For the majority of women, these symptoms can be improved by taking Hormone Replacement Therapy (HRT).

What is Hormone Replacement Therapy?

HRT is a treatment used to relieve the symptoms of menopause. As the transition into menopause begins, the ovaries no longer produce high levels of oestrogen and progesterone, and changes in these hormone levels can cause uncomfortable symptoms.

HRT medication replaces the oestrogen that the body stops making during menopause, and most women who use HRT will take a combination of oestrogen and progesterone to relieve their symptoms.

Not all HRT is the same. We prescribe HRT regulated and recommended by The British Menopause Society (BMS).

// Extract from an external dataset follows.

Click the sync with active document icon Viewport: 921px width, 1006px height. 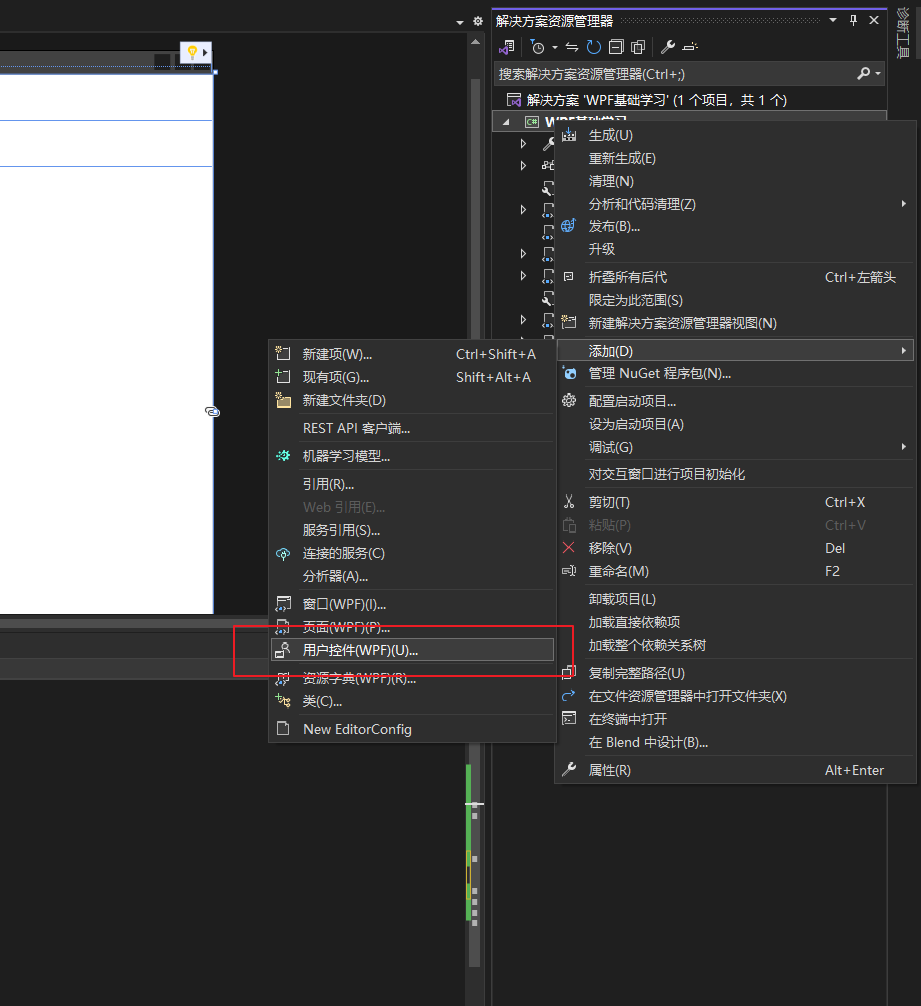pyautogui.click(x=572, y=47)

Put simply, HRT is adding back the oestrogen that the body requires.

What are the benefits of Hormone Replacement Therapy?

For most women, Hormone Replacement Therapy is an effective way of managing their menopause symptoms. It also provides other long-term health benefits such as reducing the risk of osteoporosis and heart disease. Some studies indicate that women who take HRT have a reduced risk of developing Alzheimer’s Disease and other types of dementia.

In general, the small risks associated with HRT are far outweighed by the benefits.

How long does it take for HRT to start working?

This will vary depending on the person. In general, improvements typically happen over the first couple of weeks and months. Most women find that hot flushes and night sweats usually stop within a few weeks of starting HRT, but other symptoms can take several months to settle.

Most women notice early on that they are sleeping better, and as a result of a good night’s sleep, their mood, fatigue, and concentration improve, and energy levels increase.

Many patients explain this improvement as “getting their mojo back”.

Our menopause services include follow up appointments with a menopause specialist three months after starting treatment. The specialist assesses symptoms against the initial consultation and helps adjust any treatment to improve any remaining symptoms.

Does Hormone Replacement Therapy Cause Breast Cancer?

For healthy women, the benefits of taking HRT outweighs any possible risks. Any increased risk of breast cancer needs to be seen in the context of improved health risks overall related to protection against cardiovascular disease and osteoporosis. The risk is related to the time HRT is taken and there’s very little increase in taking HRT for 5 years though it may increase if taking longer than this.

The risk also depends on the type of HRT. Oestrogen only confers no risk and may be protective. For combined HRT (oestrogen and progesterone) the risk is dependent on the progesterone chosen. We use Utrogestan, a body identical natural micronised progesterone, with the lowest risk of all progesterones. The published risk is between 0 – 4 extra breast cancers for every 1000 women that use this HRT for 5 years.

The risks of other lifestyle factors are important. Drinking one large glass of wine per night increases the risk to 5 extra breast cancers per 1000 women for 5 years. If overweight with a BMI over 30, there is an increased risk of an extra 24 breast cancers per 1000 women over 5 years.